1. Présentation de Modulus Labs et cas d’application
1.1 Présentation et solution clé
Modulus Labs est une entreprise spécialisée dans l'« IA sur chaîne ». Elle considère que l'IA peut considérablement renforcer les capacités des contrats intelligents, rendant les applications web3 plus puissantes. Toutefois, une contradiction existe lorsque l'on applique l'IA au web3 : l'exécution de l'IA nécessite une grande puissance de calcul, mais effectuer ces calculs hors chaîne en fait une « boîte noire », ce qui va à l'encontre des principes fondamentaux du web3 tels que la non-confiance et la vérifiabilité.

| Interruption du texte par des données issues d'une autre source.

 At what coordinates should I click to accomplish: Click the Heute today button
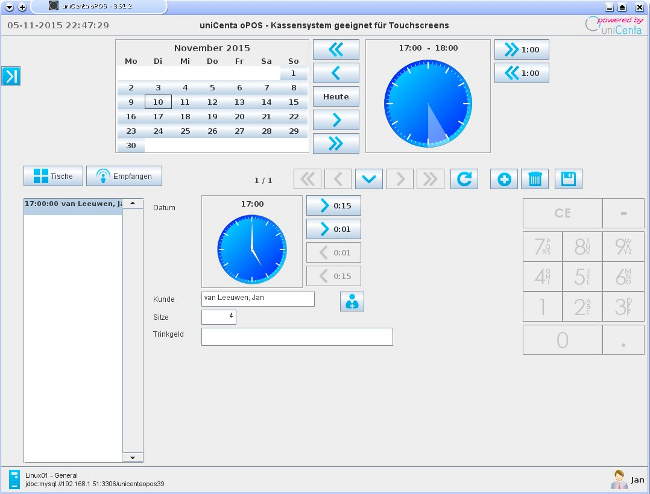[335, 97]
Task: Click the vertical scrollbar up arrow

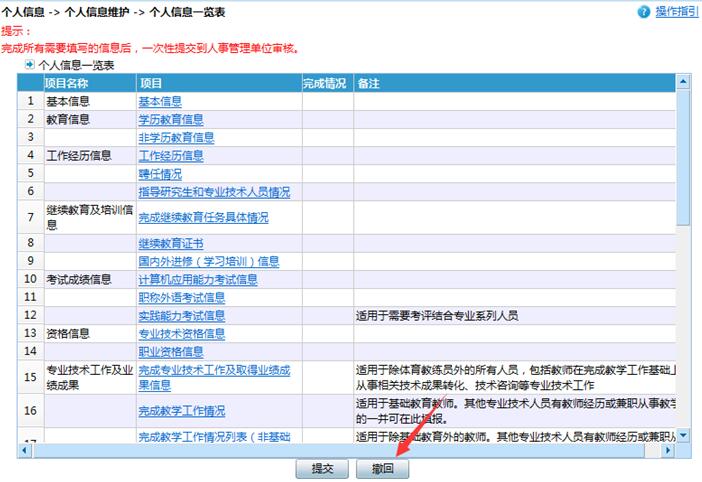Action: [x=683, y=82]
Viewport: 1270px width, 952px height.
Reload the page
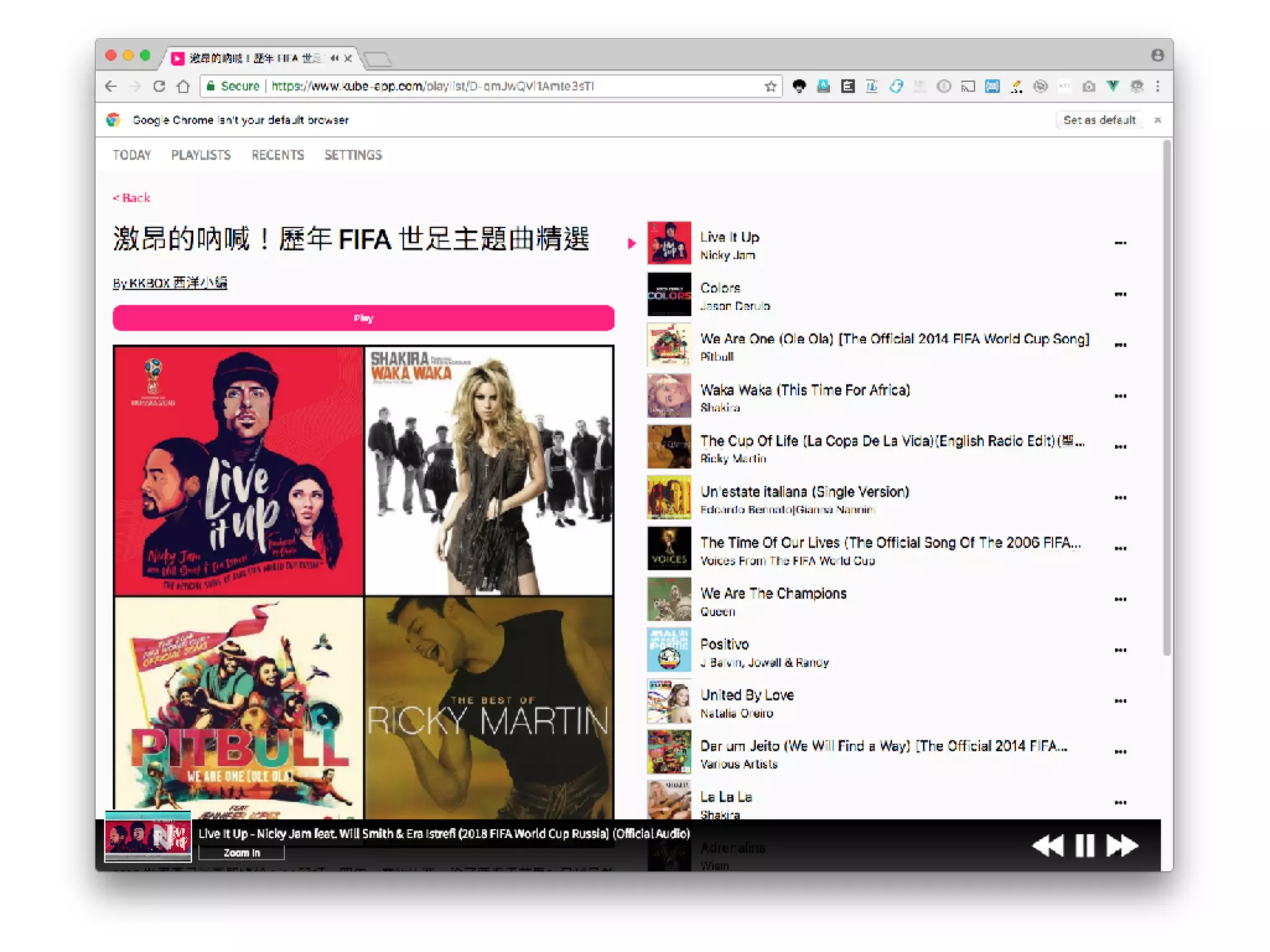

C'est pourquoi Modulus Labs s'inspire de l'architecture des zk rollups (prétraitement hors chaîne + validation sur chaîne) pour proposer une architecture d'IA vérifiable : le modèle ML s'exécute hors chaîne, et simultanément, une preuve zkp est générée pour attester du processus de calcul. Cette preuve permet de vérifier l'architecture du modèle, ses poids et ses entrées (inputs). La preuve zkp peut également être publiée sur chaîne et validée par un contrat intelligent. Ainsi, l'IA et le contrat sur chaîne peuvent interagir de manière plus fiable, réalisant ainsi une « IA sur chaîne ».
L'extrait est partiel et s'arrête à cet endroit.